A close look at the voting records of Progressive Conservative and Wildrose MLAs suggests the two parties agree on most of the issues facing Alberta, according to analysis done by the Manning Centre.
Out of 120 votes in the provincial legislature since the NDP took office, the two parties voted together 90 per cent of the time, says the report by John Whittaker, a policy analyst with the Calgary-based research centre.
"Since the 2015 Alberta election there has been significant discussion about the Progressive Conservative Party of Alberta and the Wildrose Party coming together to form a new political party," he said, adding that the voting record "shows the two parties may have more in common than some critics have suggested."
On legislative votes, the PCs and Wildrose voted together 90.2 per cent of the time, and on money votes — matters concerning the expenditure of public funds — they voted together 95.8 per cent of the time, the study found.
That figure excludes the record of PC MLA Sandra Jansen, who regularly voted with the NDP, Whittaker said.

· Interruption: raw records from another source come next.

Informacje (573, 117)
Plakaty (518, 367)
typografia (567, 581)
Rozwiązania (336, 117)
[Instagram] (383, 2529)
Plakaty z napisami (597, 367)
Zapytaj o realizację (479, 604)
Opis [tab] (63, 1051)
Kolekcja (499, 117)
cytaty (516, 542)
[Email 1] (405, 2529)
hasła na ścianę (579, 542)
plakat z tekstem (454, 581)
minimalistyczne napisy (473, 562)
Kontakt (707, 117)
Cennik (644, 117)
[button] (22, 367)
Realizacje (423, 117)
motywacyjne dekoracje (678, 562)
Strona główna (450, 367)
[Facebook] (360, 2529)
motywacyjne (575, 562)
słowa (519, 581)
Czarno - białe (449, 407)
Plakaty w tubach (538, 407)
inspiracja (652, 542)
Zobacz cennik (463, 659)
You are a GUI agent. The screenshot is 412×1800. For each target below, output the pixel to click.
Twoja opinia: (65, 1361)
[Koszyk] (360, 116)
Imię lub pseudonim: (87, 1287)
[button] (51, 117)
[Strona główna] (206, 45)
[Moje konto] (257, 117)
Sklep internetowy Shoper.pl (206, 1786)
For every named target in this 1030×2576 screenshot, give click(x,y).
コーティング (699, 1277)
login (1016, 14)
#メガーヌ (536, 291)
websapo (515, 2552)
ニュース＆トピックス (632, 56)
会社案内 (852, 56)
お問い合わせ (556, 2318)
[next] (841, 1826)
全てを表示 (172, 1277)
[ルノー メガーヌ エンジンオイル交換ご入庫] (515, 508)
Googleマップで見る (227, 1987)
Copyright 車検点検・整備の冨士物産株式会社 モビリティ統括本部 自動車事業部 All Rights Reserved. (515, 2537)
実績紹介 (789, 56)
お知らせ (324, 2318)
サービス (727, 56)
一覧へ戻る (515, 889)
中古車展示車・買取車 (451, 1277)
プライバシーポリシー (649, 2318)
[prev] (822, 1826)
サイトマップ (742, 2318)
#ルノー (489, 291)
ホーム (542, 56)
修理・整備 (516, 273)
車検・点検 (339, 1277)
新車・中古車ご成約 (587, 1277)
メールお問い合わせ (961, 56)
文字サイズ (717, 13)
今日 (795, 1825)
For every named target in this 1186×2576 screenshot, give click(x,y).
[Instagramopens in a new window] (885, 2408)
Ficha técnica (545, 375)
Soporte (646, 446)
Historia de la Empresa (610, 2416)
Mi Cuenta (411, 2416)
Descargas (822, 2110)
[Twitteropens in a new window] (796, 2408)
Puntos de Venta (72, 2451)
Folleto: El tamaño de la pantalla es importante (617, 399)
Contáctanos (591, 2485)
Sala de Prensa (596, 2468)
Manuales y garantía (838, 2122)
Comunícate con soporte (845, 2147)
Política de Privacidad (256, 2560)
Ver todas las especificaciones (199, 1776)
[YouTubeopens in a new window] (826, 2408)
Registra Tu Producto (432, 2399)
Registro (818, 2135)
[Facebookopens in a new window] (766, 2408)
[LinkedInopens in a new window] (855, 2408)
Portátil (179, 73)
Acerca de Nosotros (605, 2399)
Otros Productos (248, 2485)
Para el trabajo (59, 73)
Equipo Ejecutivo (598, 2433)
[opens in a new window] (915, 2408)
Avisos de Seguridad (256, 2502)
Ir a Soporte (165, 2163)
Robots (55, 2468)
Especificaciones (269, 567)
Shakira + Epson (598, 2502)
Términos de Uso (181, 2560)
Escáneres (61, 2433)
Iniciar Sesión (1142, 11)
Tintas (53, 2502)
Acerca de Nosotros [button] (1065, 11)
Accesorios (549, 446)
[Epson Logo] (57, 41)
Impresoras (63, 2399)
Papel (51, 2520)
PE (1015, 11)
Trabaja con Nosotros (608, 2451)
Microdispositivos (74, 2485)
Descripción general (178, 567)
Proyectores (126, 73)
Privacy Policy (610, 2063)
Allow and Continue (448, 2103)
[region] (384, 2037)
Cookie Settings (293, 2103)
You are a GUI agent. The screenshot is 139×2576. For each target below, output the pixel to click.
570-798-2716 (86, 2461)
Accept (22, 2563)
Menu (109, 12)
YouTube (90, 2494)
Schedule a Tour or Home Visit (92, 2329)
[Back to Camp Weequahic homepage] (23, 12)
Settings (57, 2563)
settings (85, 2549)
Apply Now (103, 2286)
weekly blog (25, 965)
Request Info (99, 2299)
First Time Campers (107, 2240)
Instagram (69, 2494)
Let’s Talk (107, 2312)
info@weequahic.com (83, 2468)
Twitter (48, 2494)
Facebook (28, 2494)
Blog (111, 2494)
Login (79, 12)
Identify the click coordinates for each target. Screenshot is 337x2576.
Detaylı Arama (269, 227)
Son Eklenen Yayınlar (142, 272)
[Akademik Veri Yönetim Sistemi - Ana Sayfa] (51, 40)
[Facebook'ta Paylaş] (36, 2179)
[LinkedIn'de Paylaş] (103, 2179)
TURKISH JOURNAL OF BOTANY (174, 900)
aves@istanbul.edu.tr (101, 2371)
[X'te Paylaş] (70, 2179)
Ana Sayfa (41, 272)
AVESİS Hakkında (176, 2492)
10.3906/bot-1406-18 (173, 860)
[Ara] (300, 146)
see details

Members of the two conservative parties also supported each other's amendments — the PCs supported 91 per cent of Wildrose amendments and the Wildrose voted in favour of every of PC amendment.
Whittaker said he could find no particular pattern in the instances where the two parties opposed each other.
"While there may be differences in the perceptions of both parties by Albertans, and on policy matters which have not yet come up, since the 2015 election, the legislative record of both parties has been nearly identical," he said in his report.